What is expected => Filter this material down to the lines that hold "will", copying each one.

Record excerpts =>
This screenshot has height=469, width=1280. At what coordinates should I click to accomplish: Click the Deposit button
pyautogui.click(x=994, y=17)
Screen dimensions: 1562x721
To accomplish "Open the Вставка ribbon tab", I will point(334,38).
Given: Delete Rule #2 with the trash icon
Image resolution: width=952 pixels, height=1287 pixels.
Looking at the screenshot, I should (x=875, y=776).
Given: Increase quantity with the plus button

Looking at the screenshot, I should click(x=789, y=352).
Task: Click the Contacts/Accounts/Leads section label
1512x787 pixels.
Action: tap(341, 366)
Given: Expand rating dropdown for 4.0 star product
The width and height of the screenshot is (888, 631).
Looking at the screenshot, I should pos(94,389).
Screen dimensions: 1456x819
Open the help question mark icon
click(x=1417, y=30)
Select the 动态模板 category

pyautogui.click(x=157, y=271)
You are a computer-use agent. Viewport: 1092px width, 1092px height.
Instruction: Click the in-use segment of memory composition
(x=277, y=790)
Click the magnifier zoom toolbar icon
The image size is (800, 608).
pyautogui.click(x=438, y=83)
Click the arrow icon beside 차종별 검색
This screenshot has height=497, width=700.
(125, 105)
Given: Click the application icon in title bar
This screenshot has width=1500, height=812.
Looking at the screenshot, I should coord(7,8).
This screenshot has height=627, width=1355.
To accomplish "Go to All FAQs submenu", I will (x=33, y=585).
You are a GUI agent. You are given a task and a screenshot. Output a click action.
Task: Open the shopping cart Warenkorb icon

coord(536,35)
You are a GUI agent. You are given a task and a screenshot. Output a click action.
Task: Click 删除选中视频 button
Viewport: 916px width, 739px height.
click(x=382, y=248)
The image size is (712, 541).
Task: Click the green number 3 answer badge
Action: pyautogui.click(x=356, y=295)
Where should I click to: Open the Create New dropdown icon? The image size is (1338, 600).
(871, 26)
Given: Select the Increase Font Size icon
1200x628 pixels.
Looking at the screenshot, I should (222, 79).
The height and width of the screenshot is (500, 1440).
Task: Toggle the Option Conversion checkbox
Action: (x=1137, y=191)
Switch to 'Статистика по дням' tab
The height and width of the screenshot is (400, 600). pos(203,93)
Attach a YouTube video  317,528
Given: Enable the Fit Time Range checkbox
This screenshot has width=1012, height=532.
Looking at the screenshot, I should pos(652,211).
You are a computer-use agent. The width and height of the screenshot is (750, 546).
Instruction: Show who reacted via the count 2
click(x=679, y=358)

Exercise output =>
To accomplish "Open the Вставка ribbon tab", I will point(334,38).
To accomplish "Go to All FAQs submenu", I will (x=33, y=585).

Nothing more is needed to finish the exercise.